EXERCISE PROMPT: The material below holds pictures; leave them out, and copy exactly, and only, the lines from the one with "Task: Click the Apply button" through the last.

TASK INPUT:
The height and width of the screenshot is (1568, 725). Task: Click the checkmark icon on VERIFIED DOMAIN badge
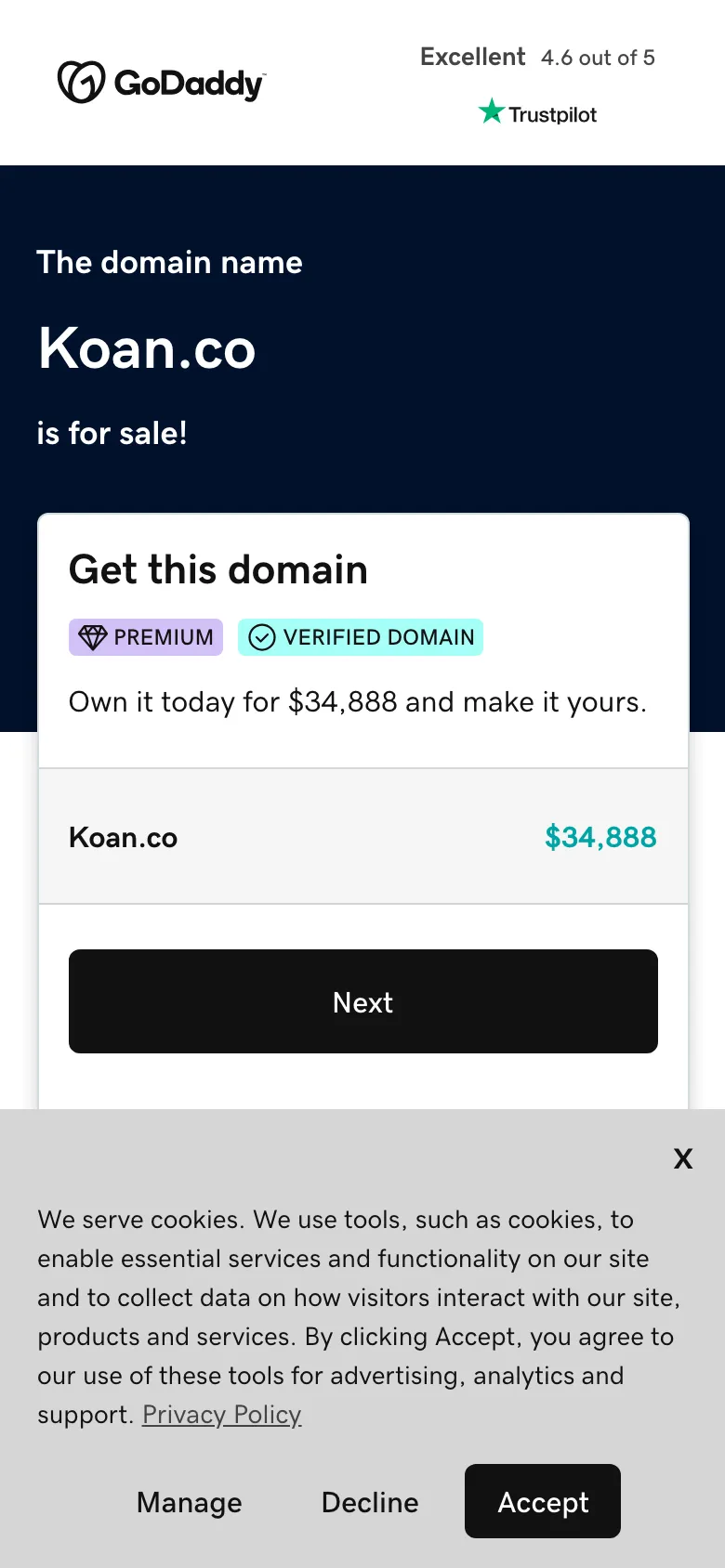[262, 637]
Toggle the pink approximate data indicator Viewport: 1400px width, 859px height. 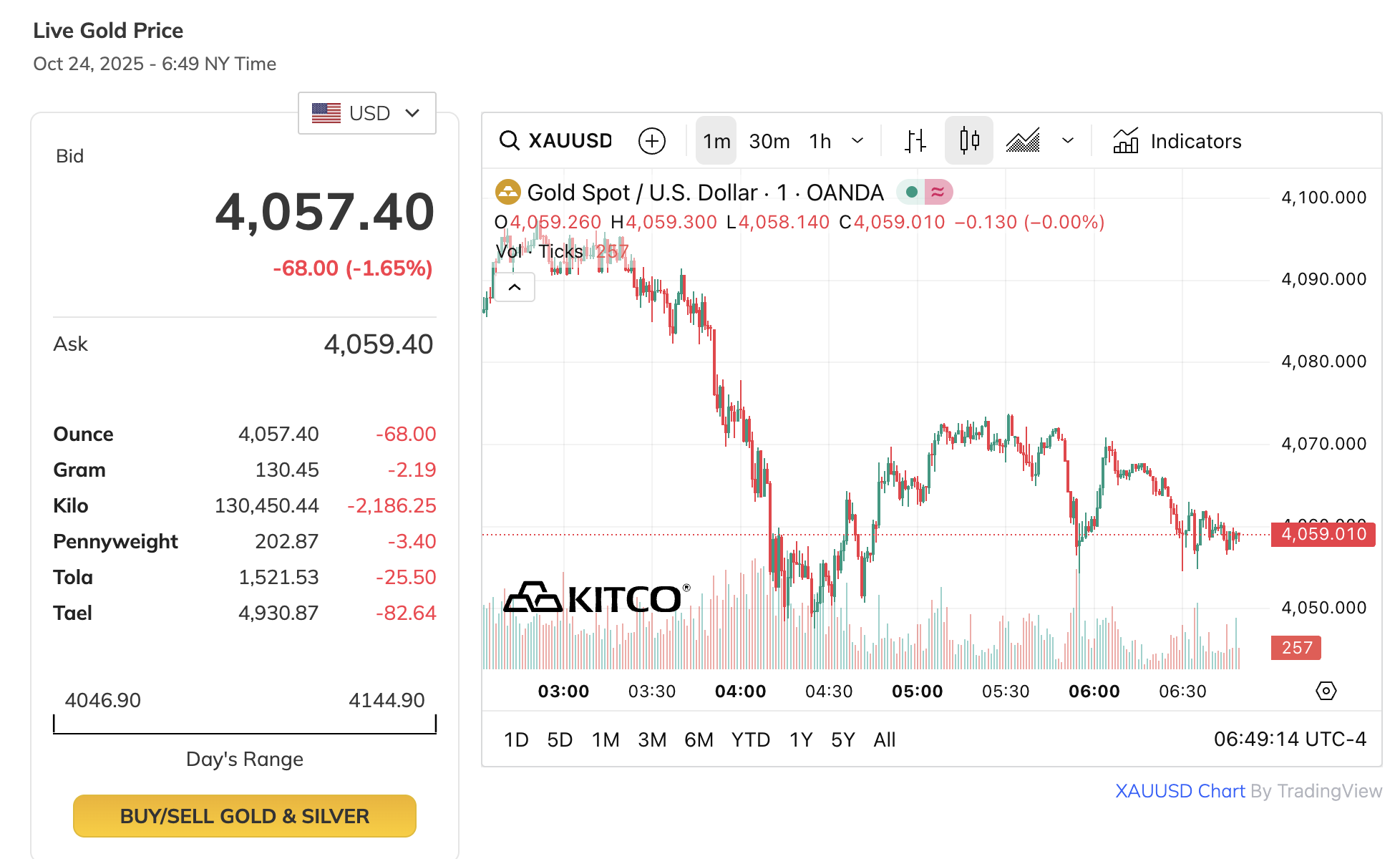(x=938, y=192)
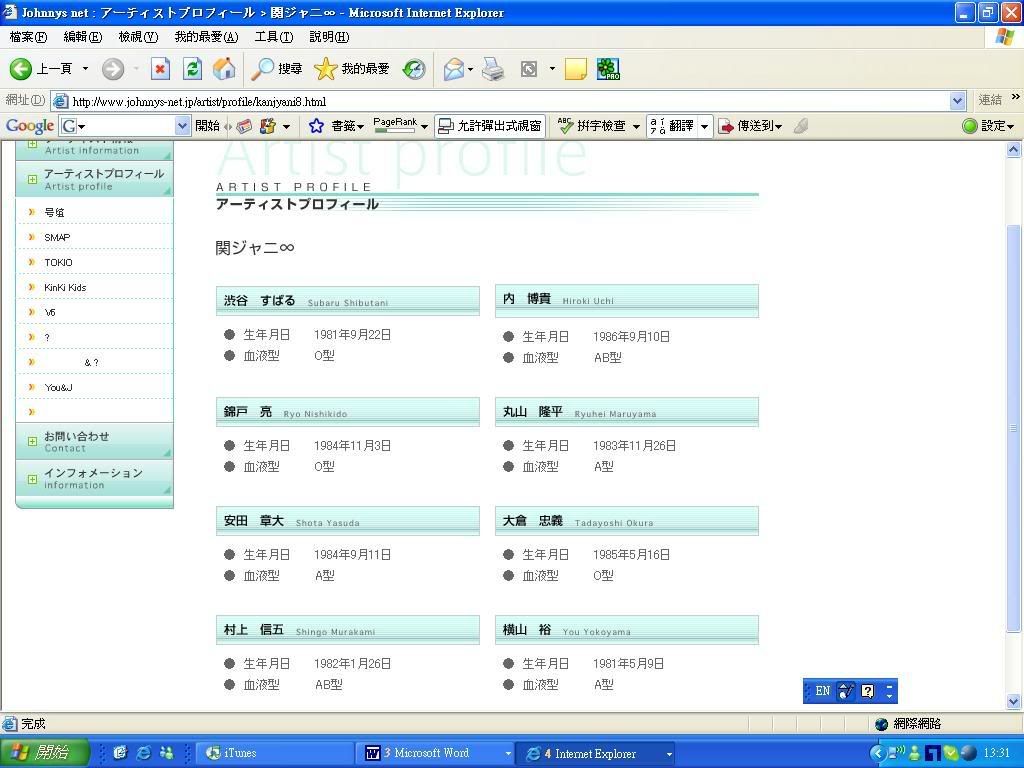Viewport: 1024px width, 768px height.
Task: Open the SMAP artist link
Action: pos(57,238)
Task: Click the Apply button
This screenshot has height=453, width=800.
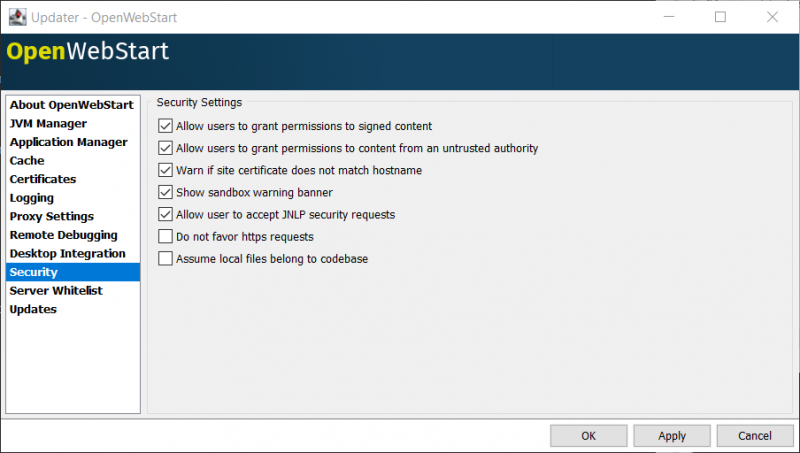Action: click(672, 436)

ANSWER TO THE PROBLEM:
Task: Click the Apply button
This screenshot has height=453, width=800.
Action: click(672, 436)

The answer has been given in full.